It’s estimated that in the United States in the last 5 years, shopping malls have seen a drop in visitor rates of over 50%. This trend is confirmed in Europe with an 11% downturn in retail property development between 2017 and 2018. Worrying? Yes, but with each salutary crisis is an opportunity to reinvent. That’s the case with the serious new trend: retailtainment.

Entertainment, leisure, restaurants…and shopping. From now on, that’s the order we should consider what shopping malls have to offer.

A 37 metre aquarium.

The image is famous and a trend icon: for the giant aquarium alone, the Dubai mall attracts 10 million visitors per year…no doubt drawing shoppers from the city centre. It’s not surprising then that these initiatives are developing all over the Emirates, the USA, China and in Europe where there is a growing trend for big property developments.

The aim: Bring people (back).

The aim is clear: become “the place to be” once more and make people want to come. To make this happen, investors are leaning towards the experiential.

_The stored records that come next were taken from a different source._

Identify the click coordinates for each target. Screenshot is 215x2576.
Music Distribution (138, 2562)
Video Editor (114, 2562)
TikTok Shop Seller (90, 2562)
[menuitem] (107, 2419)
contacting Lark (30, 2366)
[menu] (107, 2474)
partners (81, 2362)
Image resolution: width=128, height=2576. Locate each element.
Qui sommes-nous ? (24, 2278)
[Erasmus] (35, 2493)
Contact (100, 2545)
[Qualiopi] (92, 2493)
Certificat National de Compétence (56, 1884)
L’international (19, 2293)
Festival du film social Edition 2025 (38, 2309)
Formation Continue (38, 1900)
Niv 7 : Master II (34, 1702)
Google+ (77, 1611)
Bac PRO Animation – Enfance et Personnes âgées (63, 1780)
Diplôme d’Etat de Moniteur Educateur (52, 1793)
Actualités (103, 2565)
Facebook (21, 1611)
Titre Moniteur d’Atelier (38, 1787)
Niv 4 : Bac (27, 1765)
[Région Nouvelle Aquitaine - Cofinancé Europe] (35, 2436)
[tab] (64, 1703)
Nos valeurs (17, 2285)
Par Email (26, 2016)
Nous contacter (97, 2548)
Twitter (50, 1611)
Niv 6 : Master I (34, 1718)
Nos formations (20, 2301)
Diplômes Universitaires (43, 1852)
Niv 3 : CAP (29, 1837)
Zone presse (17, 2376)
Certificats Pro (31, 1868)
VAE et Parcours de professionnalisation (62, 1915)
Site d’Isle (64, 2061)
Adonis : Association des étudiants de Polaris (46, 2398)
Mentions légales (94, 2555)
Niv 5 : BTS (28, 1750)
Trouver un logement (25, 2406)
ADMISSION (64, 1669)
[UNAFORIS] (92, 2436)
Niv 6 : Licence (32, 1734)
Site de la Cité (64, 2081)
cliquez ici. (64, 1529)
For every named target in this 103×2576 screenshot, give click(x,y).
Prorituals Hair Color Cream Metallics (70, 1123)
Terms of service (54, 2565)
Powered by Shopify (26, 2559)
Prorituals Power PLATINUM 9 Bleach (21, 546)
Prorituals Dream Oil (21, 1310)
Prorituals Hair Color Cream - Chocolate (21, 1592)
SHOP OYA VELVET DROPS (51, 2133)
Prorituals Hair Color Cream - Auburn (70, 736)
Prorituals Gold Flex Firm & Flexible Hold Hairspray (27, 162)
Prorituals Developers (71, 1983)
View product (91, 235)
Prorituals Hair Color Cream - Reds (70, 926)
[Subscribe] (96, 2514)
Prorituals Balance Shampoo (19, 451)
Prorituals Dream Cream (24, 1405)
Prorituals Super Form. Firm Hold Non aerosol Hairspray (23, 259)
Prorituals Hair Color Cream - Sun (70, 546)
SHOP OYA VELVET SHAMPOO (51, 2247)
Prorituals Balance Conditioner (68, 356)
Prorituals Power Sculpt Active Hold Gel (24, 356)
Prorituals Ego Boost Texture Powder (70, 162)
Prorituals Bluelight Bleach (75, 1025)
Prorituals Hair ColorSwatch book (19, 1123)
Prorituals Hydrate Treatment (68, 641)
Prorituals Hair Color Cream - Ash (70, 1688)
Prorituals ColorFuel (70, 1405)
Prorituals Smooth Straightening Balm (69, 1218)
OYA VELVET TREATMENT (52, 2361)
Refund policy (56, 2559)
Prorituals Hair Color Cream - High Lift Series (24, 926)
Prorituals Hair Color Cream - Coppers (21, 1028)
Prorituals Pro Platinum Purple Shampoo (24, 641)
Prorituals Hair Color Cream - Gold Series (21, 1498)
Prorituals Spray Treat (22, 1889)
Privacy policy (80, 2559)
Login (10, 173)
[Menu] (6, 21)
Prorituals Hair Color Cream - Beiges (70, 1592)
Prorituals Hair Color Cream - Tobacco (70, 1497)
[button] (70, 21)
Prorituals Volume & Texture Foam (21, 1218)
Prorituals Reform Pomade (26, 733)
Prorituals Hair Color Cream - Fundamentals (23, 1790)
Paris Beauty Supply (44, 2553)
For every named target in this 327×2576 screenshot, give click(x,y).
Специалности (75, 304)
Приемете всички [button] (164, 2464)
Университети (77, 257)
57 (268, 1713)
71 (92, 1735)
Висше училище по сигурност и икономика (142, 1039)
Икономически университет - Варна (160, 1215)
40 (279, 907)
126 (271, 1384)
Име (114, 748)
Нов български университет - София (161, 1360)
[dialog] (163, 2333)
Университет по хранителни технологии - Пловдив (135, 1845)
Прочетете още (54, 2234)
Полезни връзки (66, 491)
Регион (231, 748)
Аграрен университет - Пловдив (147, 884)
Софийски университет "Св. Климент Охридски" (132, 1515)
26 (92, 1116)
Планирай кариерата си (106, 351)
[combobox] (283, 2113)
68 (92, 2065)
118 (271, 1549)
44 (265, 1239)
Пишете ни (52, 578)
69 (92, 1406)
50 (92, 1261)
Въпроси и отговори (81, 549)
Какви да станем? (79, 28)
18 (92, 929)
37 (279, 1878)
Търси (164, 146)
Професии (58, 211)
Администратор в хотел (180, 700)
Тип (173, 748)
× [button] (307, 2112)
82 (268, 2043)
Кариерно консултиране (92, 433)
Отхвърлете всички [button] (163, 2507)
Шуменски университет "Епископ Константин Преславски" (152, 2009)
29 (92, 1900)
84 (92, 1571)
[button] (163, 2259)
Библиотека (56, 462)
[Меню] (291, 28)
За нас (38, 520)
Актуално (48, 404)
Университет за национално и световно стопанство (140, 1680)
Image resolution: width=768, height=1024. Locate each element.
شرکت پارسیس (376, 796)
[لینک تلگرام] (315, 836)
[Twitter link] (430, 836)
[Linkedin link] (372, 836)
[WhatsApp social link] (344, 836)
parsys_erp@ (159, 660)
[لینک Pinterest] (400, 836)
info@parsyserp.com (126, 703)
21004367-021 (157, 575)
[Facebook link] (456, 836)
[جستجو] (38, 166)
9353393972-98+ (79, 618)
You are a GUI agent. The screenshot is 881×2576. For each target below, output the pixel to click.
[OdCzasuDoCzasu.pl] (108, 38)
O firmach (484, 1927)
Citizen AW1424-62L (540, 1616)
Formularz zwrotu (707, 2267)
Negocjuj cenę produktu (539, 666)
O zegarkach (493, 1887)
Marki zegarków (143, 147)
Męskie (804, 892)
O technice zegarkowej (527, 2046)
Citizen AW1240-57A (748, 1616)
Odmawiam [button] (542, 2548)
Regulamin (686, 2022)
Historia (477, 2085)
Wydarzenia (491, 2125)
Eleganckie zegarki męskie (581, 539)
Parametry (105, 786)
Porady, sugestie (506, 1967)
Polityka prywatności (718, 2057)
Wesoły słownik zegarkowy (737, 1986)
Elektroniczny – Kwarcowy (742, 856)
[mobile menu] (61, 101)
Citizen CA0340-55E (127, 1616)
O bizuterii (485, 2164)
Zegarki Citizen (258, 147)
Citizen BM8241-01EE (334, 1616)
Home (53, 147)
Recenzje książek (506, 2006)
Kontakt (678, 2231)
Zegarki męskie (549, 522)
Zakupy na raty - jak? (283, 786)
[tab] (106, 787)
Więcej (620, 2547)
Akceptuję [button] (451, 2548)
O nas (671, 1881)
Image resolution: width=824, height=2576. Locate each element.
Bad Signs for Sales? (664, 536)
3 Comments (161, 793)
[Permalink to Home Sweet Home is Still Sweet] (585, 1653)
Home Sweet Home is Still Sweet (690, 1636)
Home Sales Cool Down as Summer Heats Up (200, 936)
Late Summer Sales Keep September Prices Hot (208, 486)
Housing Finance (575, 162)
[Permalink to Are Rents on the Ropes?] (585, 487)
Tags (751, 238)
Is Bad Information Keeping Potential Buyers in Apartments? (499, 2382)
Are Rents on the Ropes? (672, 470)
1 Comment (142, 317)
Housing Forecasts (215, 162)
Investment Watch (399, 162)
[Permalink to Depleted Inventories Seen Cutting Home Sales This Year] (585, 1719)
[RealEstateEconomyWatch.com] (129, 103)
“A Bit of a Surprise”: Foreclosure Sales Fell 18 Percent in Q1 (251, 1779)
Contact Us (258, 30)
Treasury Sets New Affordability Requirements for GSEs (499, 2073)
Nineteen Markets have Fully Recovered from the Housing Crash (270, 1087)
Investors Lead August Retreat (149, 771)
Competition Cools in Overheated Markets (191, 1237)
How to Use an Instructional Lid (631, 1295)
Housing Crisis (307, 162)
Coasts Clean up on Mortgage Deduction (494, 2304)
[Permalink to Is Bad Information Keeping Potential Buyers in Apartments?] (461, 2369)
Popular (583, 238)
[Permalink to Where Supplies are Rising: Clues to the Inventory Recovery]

Indoor funfairs inspired by Spirou in Belgium, Kid’s City in France, and even Cirque du Soleil in Canada, as well as show venues and ice-rinks…the initiatives are as diverse as they are varied but they all have one thing in common: nearly 50% of the total surface area is allocated to fun, to amusement and to social media thanks to the spaces and decor that has been specially conceived for selfies. There’s lots to come for…and to come back for.

E-commerce’s new ally.

These new spaces could become the relay point for the pure players. We could just see the DNVB (Digital Native Vertical Brands), who have built their reputations on-line, finding a way to consolidate their brand image. By offering people the chance to test and even live their brand experience in real life…and release the brakes that halt online purchases. Shopping malls definitely have some good days ahead.